### TASK DESCRIPTION
Write out exactly the lines below starting at the one containing "Given: Click the" and ending at the one containing "Task: Click the archive box icon in sidebar". Omit every picture.
[[ DATA TO EXAMINE, beginning ]]
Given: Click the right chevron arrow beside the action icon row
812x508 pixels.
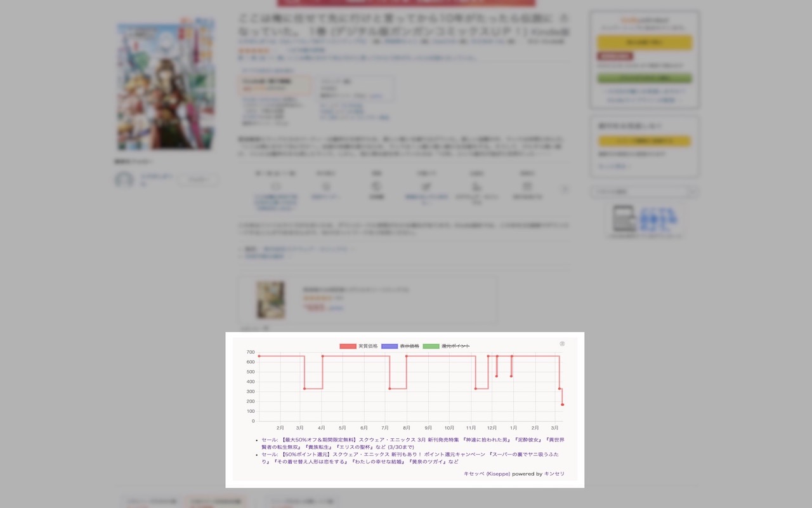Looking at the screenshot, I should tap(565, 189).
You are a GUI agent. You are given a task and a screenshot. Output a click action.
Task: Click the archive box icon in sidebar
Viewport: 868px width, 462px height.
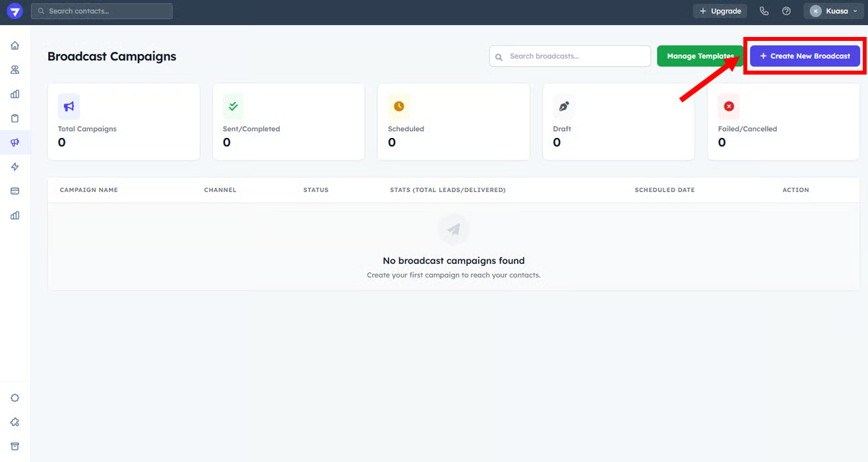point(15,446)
[[ DATA TO EXAMINE, end ]]
[[ DATA TO EXAMINE, beginning ]]
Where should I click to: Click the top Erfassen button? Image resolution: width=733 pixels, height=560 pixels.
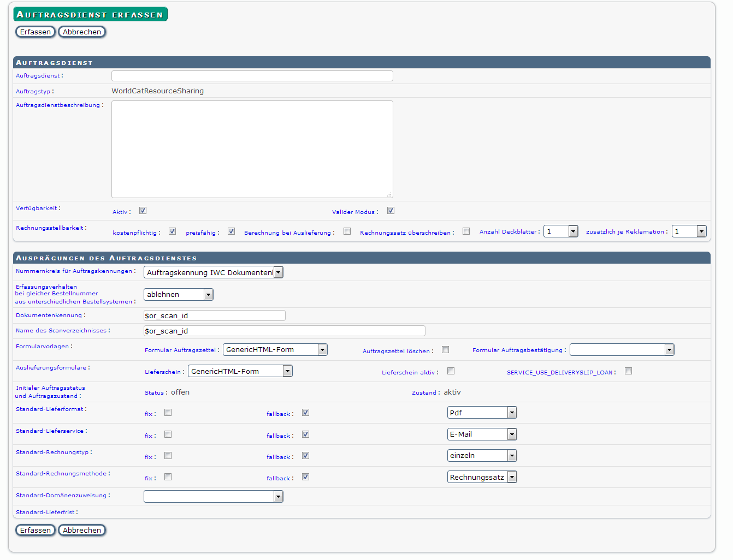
[[ DATA TO EXAMINE, end ]]
### RESULT OF THE EXERCISE
Given: Click the right chevron arrow beside the action icon row
812x508 pixels.
Looking at the screenshot, I should tap(565, 189).
You are a GUI agent. You are given a task and a screenshot. Output a click action.
Task: Click the archive box icon in sidebar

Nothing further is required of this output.